Ergebnismodell von Gesundheitsförderung Schweiz

Dieses Wirkungsmodell der Stiftung Gesundheitsförderung Schweiz erweist sich als hilfreiches, die Überlegungen leitendes Instrument für die Konzeption und die Evaluation von (Gesundheitsförderungs-)Projekten. Es unterstützt einen Überblick über das Projektvorhaben in kurzer Zeit zu gewinnen, fordert zur Formulierung klarer überprüfbarer Wirkungsziele und führt zu den für die Evaluierung relevanten Fragestellungen. Vor allem löst es von der gedanklichen Fixierung auf Umsetzungsmaßnahmen hin zu den angestrebten Ergebnissen/Wirkungen.

Die Praxis der Konzeption und Planung von der Gemeinschaft dienenden Projekten zeigt allzu oft, dass die Gedanken und Diskussionen von den angestrebten Maßnahmen gefesselt sind, dass zuerst darüber nachgedacht wird was wer wie und wo leisten soll. Verständlich, liegt doch die Energie in der Arbeit für die Menschen. Die Vernachlässigung der „Wozu“-Frage hat aber nicht nur negative Konsequenzen hinsichtlich der Zielerreichung, sondern führt infolge des Fehlens eines (gemeinsamen) Bezugsrahmens für Entscheidungen – speziell bei einer größeren Zahl von Mitwirkenden – zu übermäßigen Diskussions- und Denkschleifen.
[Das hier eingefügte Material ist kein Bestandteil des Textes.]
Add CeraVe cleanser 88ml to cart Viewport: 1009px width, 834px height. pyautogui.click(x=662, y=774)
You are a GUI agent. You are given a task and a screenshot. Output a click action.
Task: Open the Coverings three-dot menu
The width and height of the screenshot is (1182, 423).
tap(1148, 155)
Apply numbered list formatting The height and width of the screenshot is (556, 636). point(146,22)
Indem Mann/Frau vom Ende, von den Ergebnissen her denkt, wird von Beginn an der Effizienz (in Sinne von Zielerreichung bei minimalen Mitteleinsatz) Vorschub geleistet. Wirkungsmodelle erweisen sich hier als sehr hilfreich.

Das Konzept

Die Grundannahme des Ergebnismodells der Gesundheitsförderung Schweiz ist, dass Gesundheit als Endziel von Gesundheitsförderung und Prävention nicht direkt, sondern über Zwischenstufen erreicht wird. Als gesellschaftlicher Lernprozess ist auf den Ebenen von Individuen, Gruppen, Organisationen und der Gesellschaft zu wirken.
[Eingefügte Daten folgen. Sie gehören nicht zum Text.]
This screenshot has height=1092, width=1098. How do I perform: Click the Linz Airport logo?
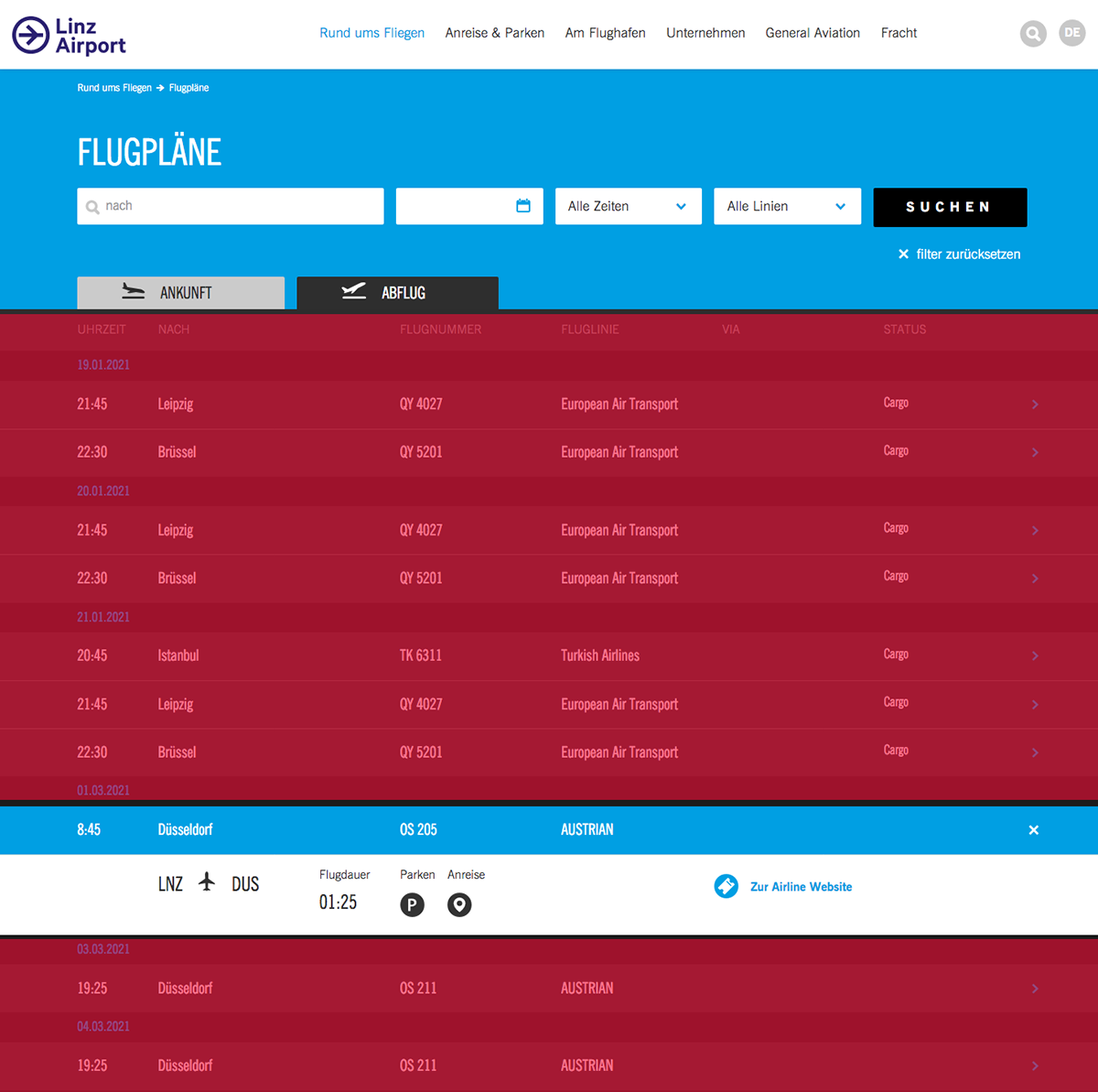coord(69,35)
Die Begriffe Ergebnis und Wirkung einer Maßnahme werden synonym verwendet. Darunter wird eine konkret feststellbare Veränderung eines Merkmals als Folge einer gesetzten Maßnahme verstanden. So ein Merkmal kann dabei auftauchen bzw. verschwinden oder sich in einem gewünschten Sinne verändern.

www.quint-essenz.ch

Das Modell gliedert vier Spalten/Kategorien: „Gesundheit“ vereint Ergebnisse hinsichtlich der Verbesserung der Gesundheit der Bevölkerung (zB Lebenserwartung bei guter Gesundheit, Erkrankungsraten, …); diese sind nur langfristig erreichbar und epidemiologisch überprüfbar. „Gesundheitsdeterminanten“ umfasst Ergebnisse bei den die Gesundheit bestimmenden Bedingungen. „Einflussfaktoren“ bündelt unmittelbare Ergebnisse, die die Gesundheitsdeterminanten beeinflussen. Unter „Maßnahmen“ sind Handlungen aufgelistet, die auf die Erreichung der Projektziele ausgerichtet sind.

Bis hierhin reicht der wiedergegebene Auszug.